Mary reflexionó sobre la pregunta con una concentración que arrugó su cara cubierta de lunares.

– ¿Perdón? -dijo, y se secó las manos en los costados de su falda. La falda era de algodón, de un color azul pálido y anémico. Sus palmas dejaron manchas de humedad sobre la tela.

– Soy consciente de la hora -aclaró Agatha-. Y cuando esté dispuesta a retirarme, te llamaré.

– Pero es que son casi las diez y media, señora Shaw…

La voz de Mary enmudeció, y sus dientes mordieron el labio inferior, como transmitiendo el resto del comentario.

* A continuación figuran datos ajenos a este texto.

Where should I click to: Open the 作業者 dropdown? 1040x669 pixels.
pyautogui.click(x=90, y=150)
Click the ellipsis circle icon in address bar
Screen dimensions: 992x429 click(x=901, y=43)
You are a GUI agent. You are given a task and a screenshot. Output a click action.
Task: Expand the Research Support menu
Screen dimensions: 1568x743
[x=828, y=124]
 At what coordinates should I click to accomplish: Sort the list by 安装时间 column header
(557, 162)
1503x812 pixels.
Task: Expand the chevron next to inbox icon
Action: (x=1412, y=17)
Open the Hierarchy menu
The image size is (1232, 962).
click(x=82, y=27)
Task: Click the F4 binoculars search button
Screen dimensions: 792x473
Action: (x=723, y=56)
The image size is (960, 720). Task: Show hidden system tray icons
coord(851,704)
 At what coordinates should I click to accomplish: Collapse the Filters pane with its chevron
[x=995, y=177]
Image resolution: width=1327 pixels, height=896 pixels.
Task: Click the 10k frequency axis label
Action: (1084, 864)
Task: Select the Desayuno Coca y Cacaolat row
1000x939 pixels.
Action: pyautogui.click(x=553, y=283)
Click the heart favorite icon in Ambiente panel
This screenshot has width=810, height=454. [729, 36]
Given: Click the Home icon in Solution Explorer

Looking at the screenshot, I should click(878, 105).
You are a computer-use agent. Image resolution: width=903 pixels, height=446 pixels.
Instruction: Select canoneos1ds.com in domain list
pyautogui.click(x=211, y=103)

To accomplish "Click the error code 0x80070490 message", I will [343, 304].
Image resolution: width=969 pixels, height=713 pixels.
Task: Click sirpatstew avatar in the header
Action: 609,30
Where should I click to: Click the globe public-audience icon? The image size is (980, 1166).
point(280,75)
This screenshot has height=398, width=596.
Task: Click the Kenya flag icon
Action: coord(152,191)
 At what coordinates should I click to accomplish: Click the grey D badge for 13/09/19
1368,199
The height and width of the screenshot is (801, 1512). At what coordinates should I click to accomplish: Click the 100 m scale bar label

Agatha lo sabía. Detestaba que la manipularan. Se dio cuenta de que la muchacha quería marcharse, sin duda con la intención de permitir que algún gamberro con la cara también llena de granos accediera a sus dudosos encantos, pero el hecho de que no dijera lo que pensaba le dio ganas de atormentarla un poco más. Era culpa de la chica. Tenía diecinueve años, edad suficiente para expresarse sin ambages. A su edad, Agatha ya llevaba un año enrolada en el servicio femenino de la marina y había perdido al único hombre que amó en su vida en un bombardeo sobre Berlín. En aquellos tiempos, si una mujer era incapaz de decir lo que pensaba, existían muchas posibilidades de que no pudiera volver a intentarlo. Porque existían muchísimas posibilidades de que no hubiera una próxima vez.

– ¿Sí? -la alentó Agatha con tono plácido-. Y como son casi las diez y media, Mary…

– Pensé… si querría… Es que sólo he de quedarme hasta las nueve. Lo acordamos, usted y yo, ¿verdad?

Agatha esperó más. Mary se retorció, como si un ciempiés le estuviera subiendo por el muslo.

– Es que… Como se está haciendo tarde…

Agatha enarcó una ceja.

Mary cayó derrotada.

– Llámeme cuando esté preparada, señora.

Agatha sonrió.

– Gracias, Mary. Lo haré.

Volvió a su contemplación de los caballetes, mientras Mary Ellis desaparecía en las entrañas de la casa. En el primero, Balford-le-Nez en el pasado estaba representado por siete fotografías tomadas a lo largo del período de cincuenta años que marcó su apogeo como centro de vacaciones popular, entre 1880 y 1930. En el centro de las fotos había una ampliación del primer amor de Agatha, el parque de atracciones, y como pétalos de aquel carpelo surgían otras fotos de otros lugares que habían atraído a los visitantes en el pasado. Casetas de baño portátiles alineadas a lo largo de Princes Beach; mujeres provistas de parasoles que paseaban por una concurrida High Street; curiosos agrupados ante el extremo exterior de una red que un barco langostero estaba depositando sobre la playa. Aquí estaba el famoso hotel Pier End, y allí la distinguida terraza eduardiana que dominaba el Paseo Marítimo de Balford.